The listing below holds a line with "Terms and conditions (137, 1997)" and a line with "Modern Slavery Act (137, 2285)". Reproduce those two lines exactly, plus everything between them.

Start of Block

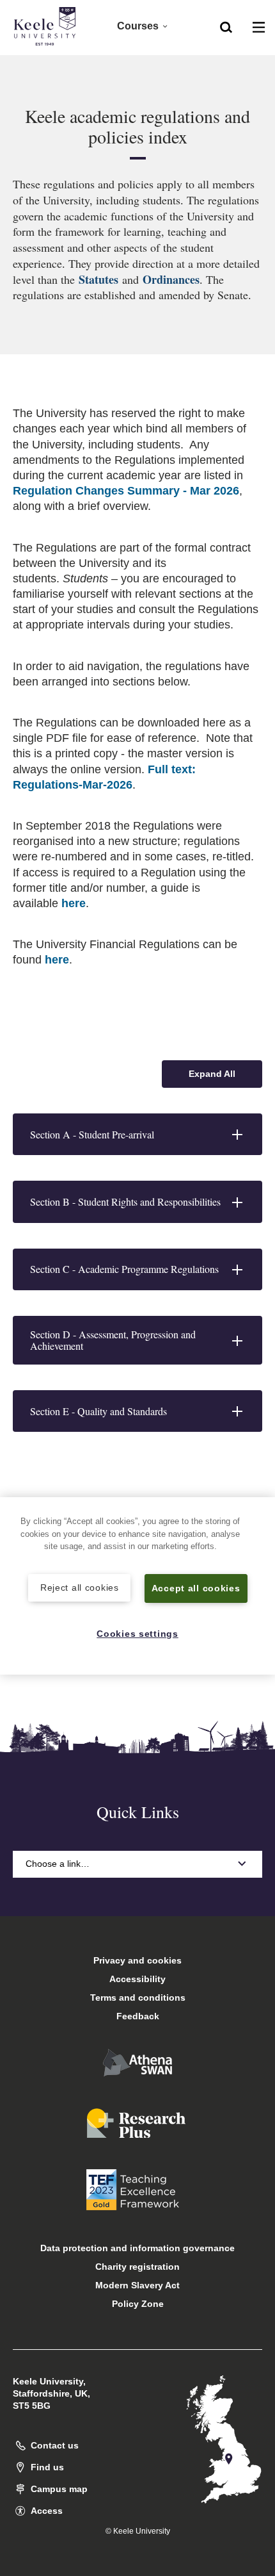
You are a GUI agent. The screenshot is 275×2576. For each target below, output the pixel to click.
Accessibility (137, 1979)
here (73, 903)
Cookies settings (137, 1633)
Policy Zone (138, 2304)
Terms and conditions (137, 1997)
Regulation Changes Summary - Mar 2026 (126, 490)
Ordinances (171, 279)
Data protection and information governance (137, 2248)
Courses (138, 26)
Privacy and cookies (137, 1960)
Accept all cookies (196, 1588)
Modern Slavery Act (137, 2285)
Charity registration (137, 2266)
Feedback (137, 2016)
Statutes (100, 279)
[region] (137, 1585)
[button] (226, 26)
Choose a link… (58, 1863)
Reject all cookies (79, 1587)
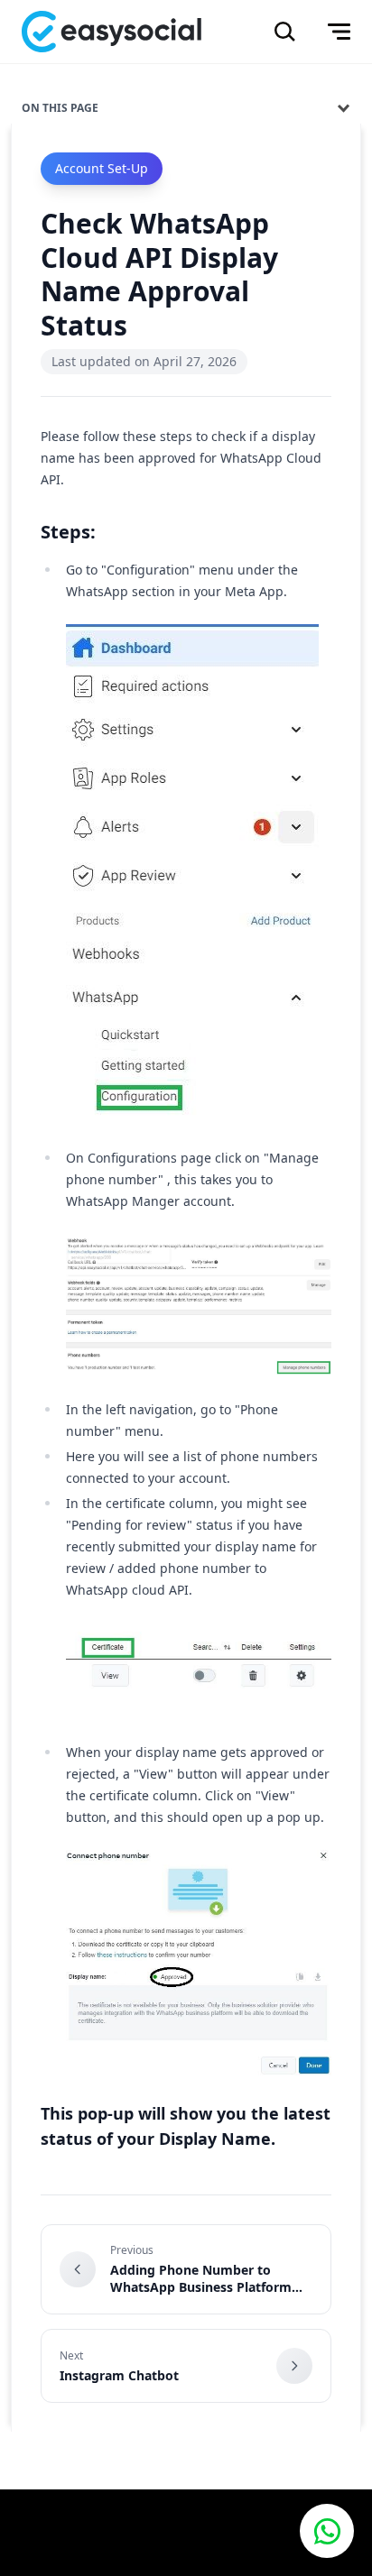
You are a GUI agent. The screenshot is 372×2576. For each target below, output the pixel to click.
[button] (327, 2531)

End of Block

* Solution
Terms and conditions (137, 1997)
Regulation Changes Summary - Mar 2026 (126, 490)
Ordinances (171, 279)
Data protection and information governance (137, 2248)
Courses (138, 26)
Privacy and cookies (137, 1960)
Accept all cookies (196, 1588)
Modern Slavery Act (137, 2285)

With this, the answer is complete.